= Iron oxide adsorption =

Iron oxide adsorption is a water treatment process that is used to remove arsenic from drinking water. Arsenic is a common natural contaminant of well water and is highly carcinogenic. Iron oxide adsorption treatment for arsenic in groundwater is a commonly practiced removal process which involves the chemical treatment of arsenic species such that they adsorb onto iron oxides and create larger particles that may be filtered out of the water stream.

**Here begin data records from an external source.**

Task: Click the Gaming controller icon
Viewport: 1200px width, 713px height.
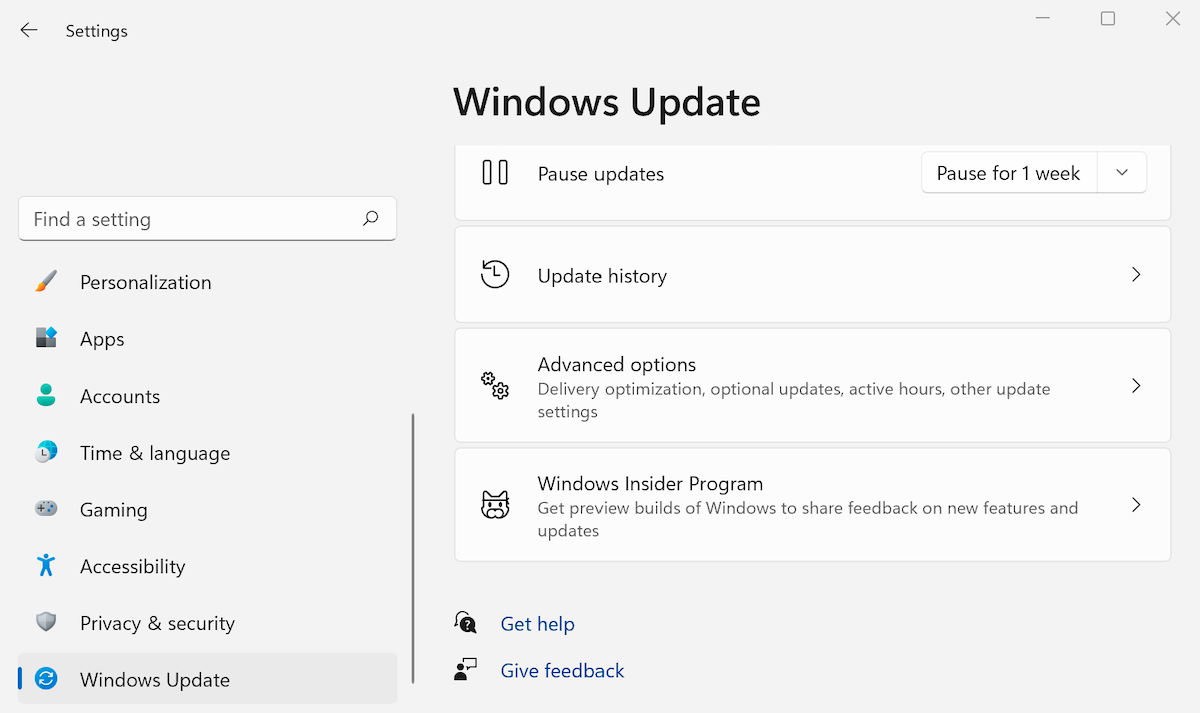Action: tap(46, 509)
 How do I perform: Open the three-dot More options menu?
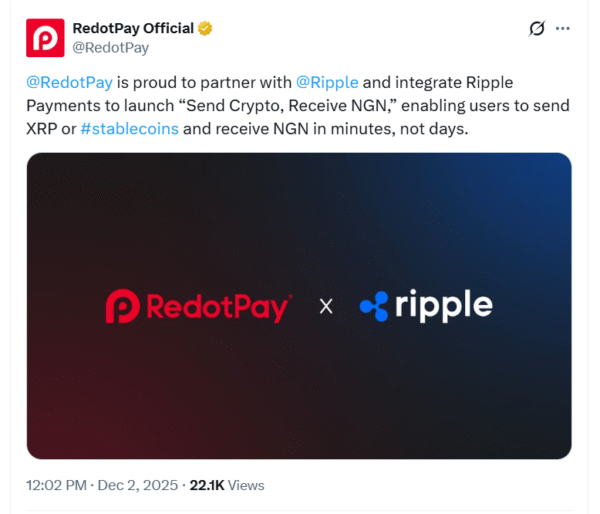click(x=563, y=29)
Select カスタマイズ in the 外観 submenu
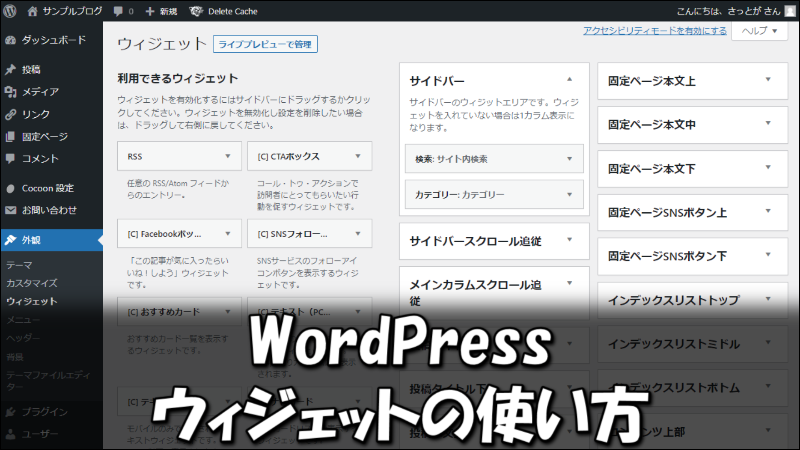Screen dimensions: 800x450 pos(31,283)
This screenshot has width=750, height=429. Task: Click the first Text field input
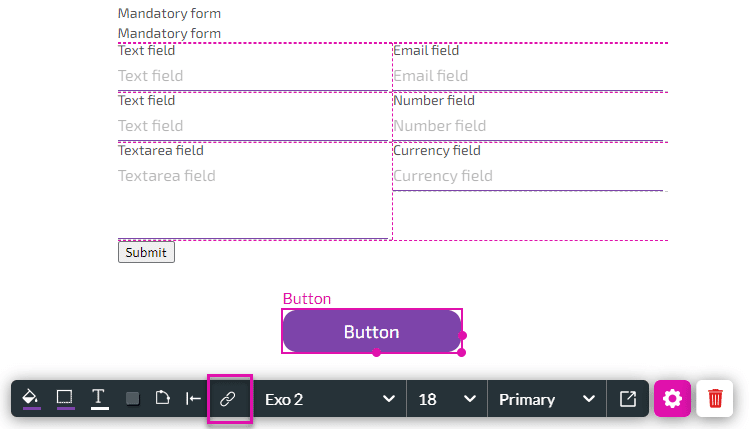tap(253, 76)
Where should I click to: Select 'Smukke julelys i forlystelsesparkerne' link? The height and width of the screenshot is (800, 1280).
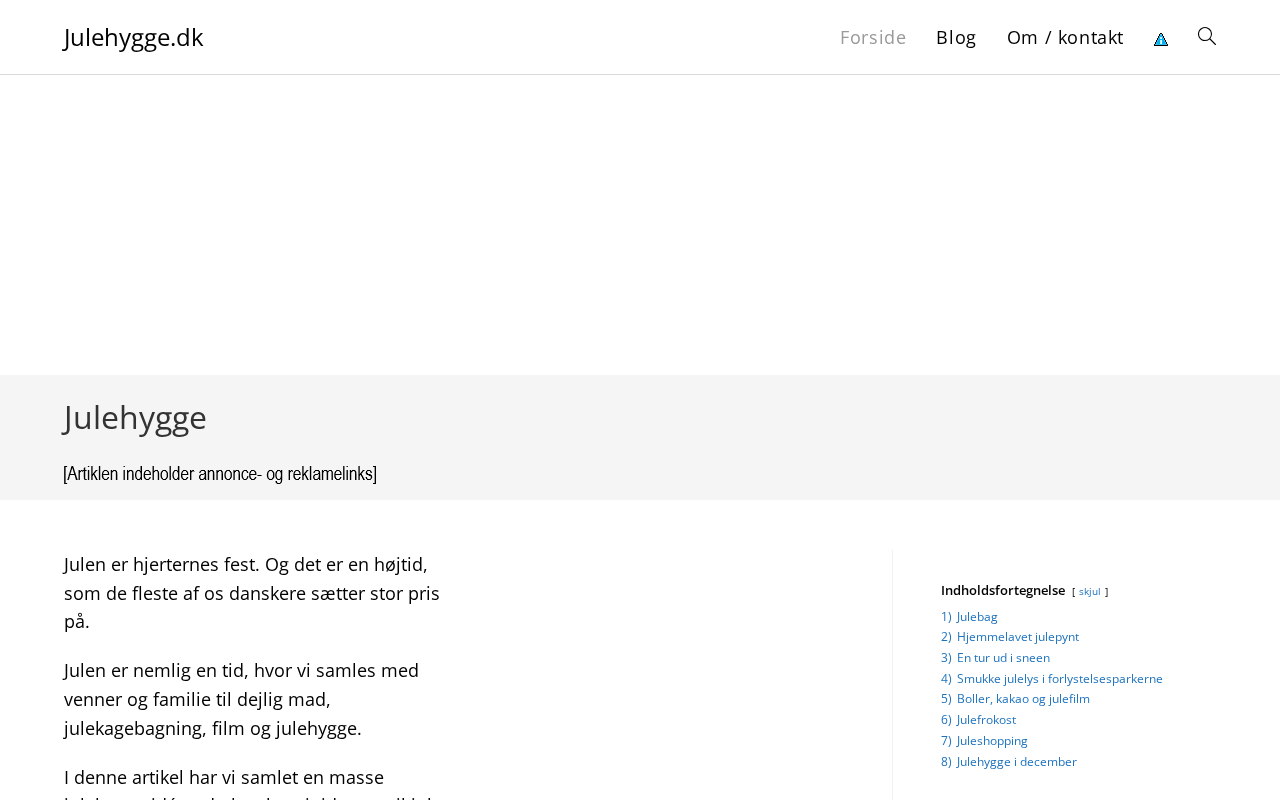point(1059,679)
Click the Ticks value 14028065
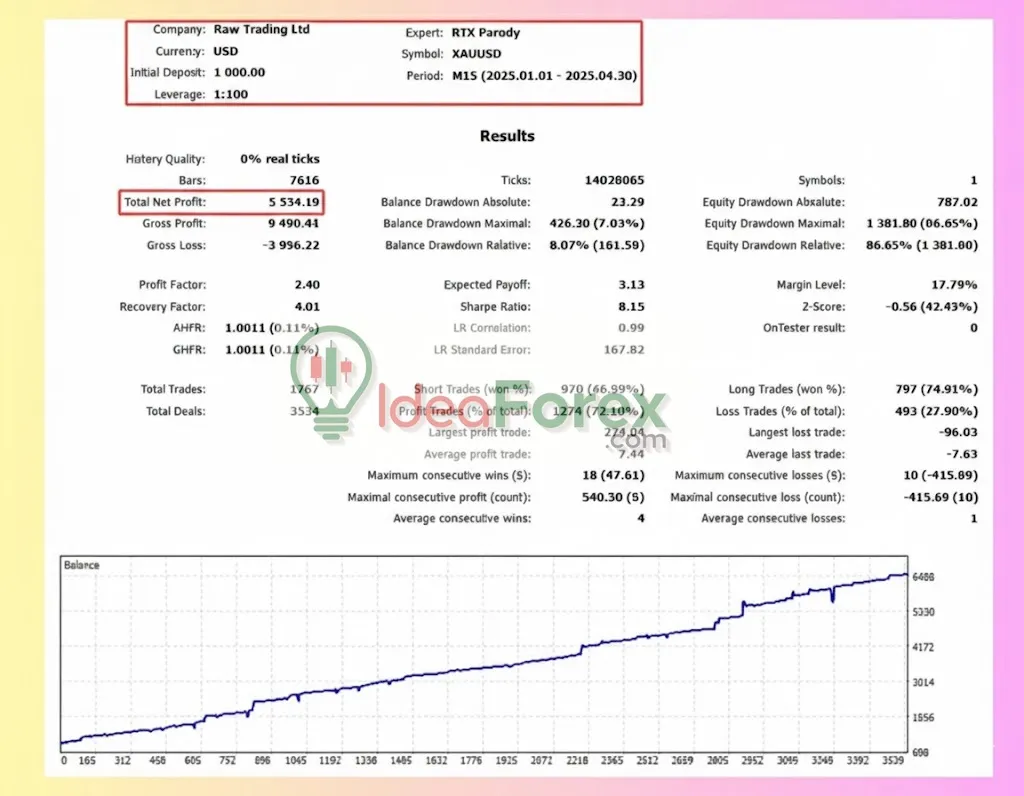The width and height of the screenshot is (1024, 796). (x=614, y=181)
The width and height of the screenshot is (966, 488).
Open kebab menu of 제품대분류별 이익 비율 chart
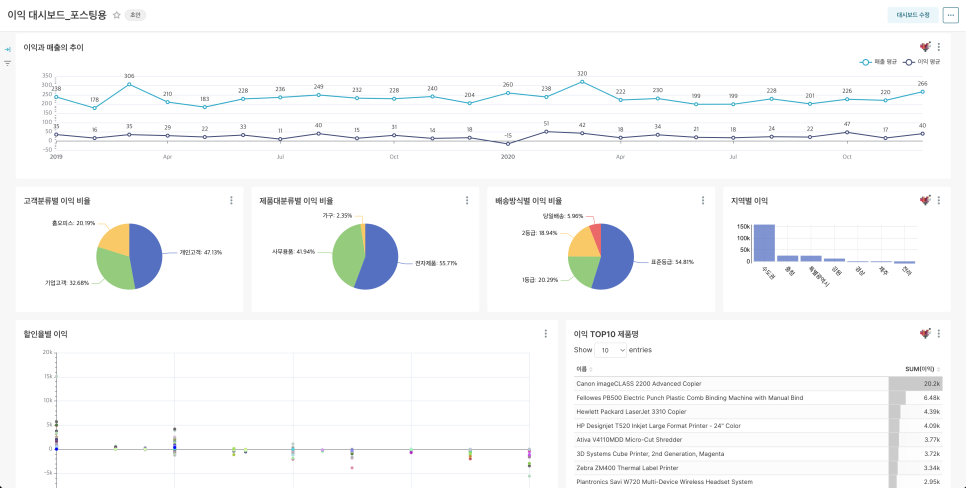[x=467, y=200]
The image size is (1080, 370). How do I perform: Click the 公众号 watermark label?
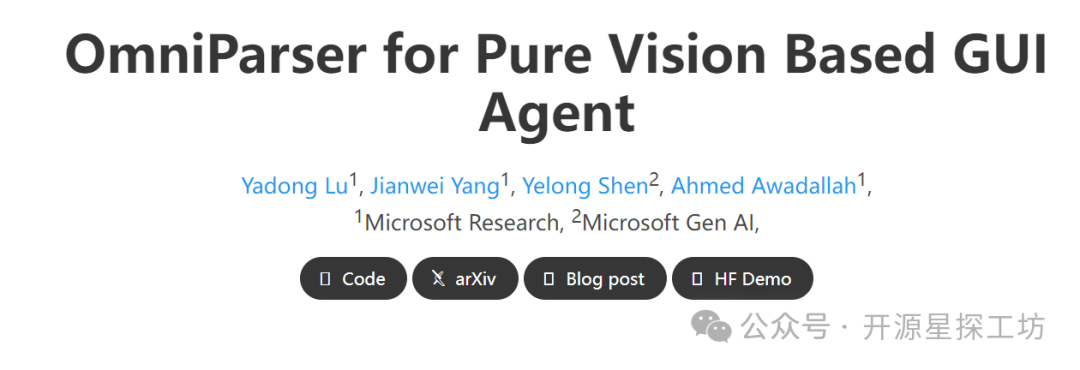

The addition of ferric chloride, FeCl_{3}, to well water immediately after the well at the influent to the treatment plant creates ferric hydroxide, Fe(OH)_{3}, and hydrochloric acid, HCl.

3H_{2}O + FeCl_{3} → Fe(OH)_{3} + 3HCl

Fe(OH)_{3} in water is a strong adsorbent of arsenate, As(V), provided that the pH is low. HCl lowers pH, assuring arsenic adsorption, and the disassociated chlorine oxidizes iron in solution from Fe^{+2} to Fe^{+3}, which then may bond with hydroxide ions, OH^{−}, thus creating more adsorbent.

This adjustment also lowers the pH of the well water, decreasing alkalinity and allowing more cationic species such Fe(+) or As(+) as to exist freely within the flow. Low pH also decreases the solubility of some iron and arsenic species as well as increasing the adsorptive reactivity of arsenate, As(V).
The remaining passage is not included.